Write out the listing below again, substituting "menu bar" for "toolbar" everywhere it occurs and leaving every other word unchanged.

PROVIDED RECORDS:

──────

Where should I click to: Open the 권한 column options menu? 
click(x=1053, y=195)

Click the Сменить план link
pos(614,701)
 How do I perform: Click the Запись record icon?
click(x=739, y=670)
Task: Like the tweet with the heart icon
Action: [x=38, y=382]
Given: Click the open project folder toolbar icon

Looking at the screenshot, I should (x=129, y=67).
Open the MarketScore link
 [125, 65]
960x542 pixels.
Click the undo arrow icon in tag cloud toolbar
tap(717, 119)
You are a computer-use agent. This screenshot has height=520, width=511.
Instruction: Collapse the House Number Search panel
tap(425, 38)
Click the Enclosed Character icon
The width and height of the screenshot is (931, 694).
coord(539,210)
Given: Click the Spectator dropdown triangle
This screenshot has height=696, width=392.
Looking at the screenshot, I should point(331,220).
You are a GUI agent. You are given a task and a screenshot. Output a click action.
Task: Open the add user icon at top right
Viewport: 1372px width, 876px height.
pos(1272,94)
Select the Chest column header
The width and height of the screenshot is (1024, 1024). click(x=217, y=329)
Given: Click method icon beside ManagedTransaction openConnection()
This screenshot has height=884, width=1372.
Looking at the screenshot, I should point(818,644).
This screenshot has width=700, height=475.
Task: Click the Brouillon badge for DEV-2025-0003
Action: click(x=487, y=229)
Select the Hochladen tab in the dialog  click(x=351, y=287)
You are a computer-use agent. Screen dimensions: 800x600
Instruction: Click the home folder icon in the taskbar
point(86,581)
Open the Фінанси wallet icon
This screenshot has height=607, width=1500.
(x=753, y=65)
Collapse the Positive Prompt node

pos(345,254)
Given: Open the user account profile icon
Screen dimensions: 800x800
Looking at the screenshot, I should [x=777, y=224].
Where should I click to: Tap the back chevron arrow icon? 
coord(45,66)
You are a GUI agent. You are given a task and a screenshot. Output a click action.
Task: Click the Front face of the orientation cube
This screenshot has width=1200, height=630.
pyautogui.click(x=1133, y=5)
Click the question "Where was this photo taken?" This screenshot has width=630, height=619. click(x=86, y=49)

──────

EXERCISE ANSWER:
Where should I click to: Open the 권한 column options menu? 
click(x=1053, y=195)

Click the Сменить план link
pos(614,701)
 How do I perform: Click the Запись record icon?
click(x=739, y=670)
Task: Like the tweet with the heart icon
Action: [x=38, y=382]
Given: Click the open project folder menu bar icon

Looking at the screenshot, I should (x=129, y=67).
Open the MarketScore link
 [125, 65]
960x542 pixels.
Click the undo arrow icon in tag cloud menu bar
tap(717, 119)
You are a computer-use agent. This screenshot has height=520, width=511.
Instruction: Collapse the House Number Search panel
tap(425, 38)
Click the Enclosed Character icon
The width and height of the screenshot is (931, 694).
coord(539,210)
Given: Click the Spectator dropdown triangle
This screenshot has height=696, width=392.
Looking at the screenshot, I should point(331,220).
You are a GUI agent. You are given a task and a screenshot. Output a click action.
Task: Open the add user icon at top right
Viewport: 1372px width, 876px height.
pos(1272,94)
Select the Chest column header
The width and height of the screenshot is (1024, 1024). click(x=217, y=329)
Given: Click method icon beside ManagedTransaction openConnection()
This screenshot has height=884, width=1372.
Looking at the screenshot, I should point(818,644).
This screenshot has width=700, height=475.
Task: Click the Brouillon badge for DEV-2025-0003
Action: click(x=487, y=229)
Select the Hochladen tab in the dialog  click(x=351, y=287)
You are a computer-use agent. Screen dimensions: 800x600
Instruction: Click the home folder icon in the taskbar
point(86,581)
Open the Фінанси wallet icon
This screenshot has height=607, width=1500.
(x=753, y=65)
Collapse the Positive Prompt node

pos(345,254)
Given: Open the user account profile icon
Screen dimensions: 800x800
Looking at the screenshot, I should [x=777, y=224].
Where should I click to: Tap the back chevron arrow icon? 
coord(45,66)
You are a GUI agent. You are given a task and a screenshot. Output a click action.
Task: Click the Front face of the orientation cube
This screenshot has width=1200, height=630.
pyautogui.click(x=1133, y=5)
Click the question "Where was this photo taken?" This screenshot has width=630, height=619. click(x=86, y=49)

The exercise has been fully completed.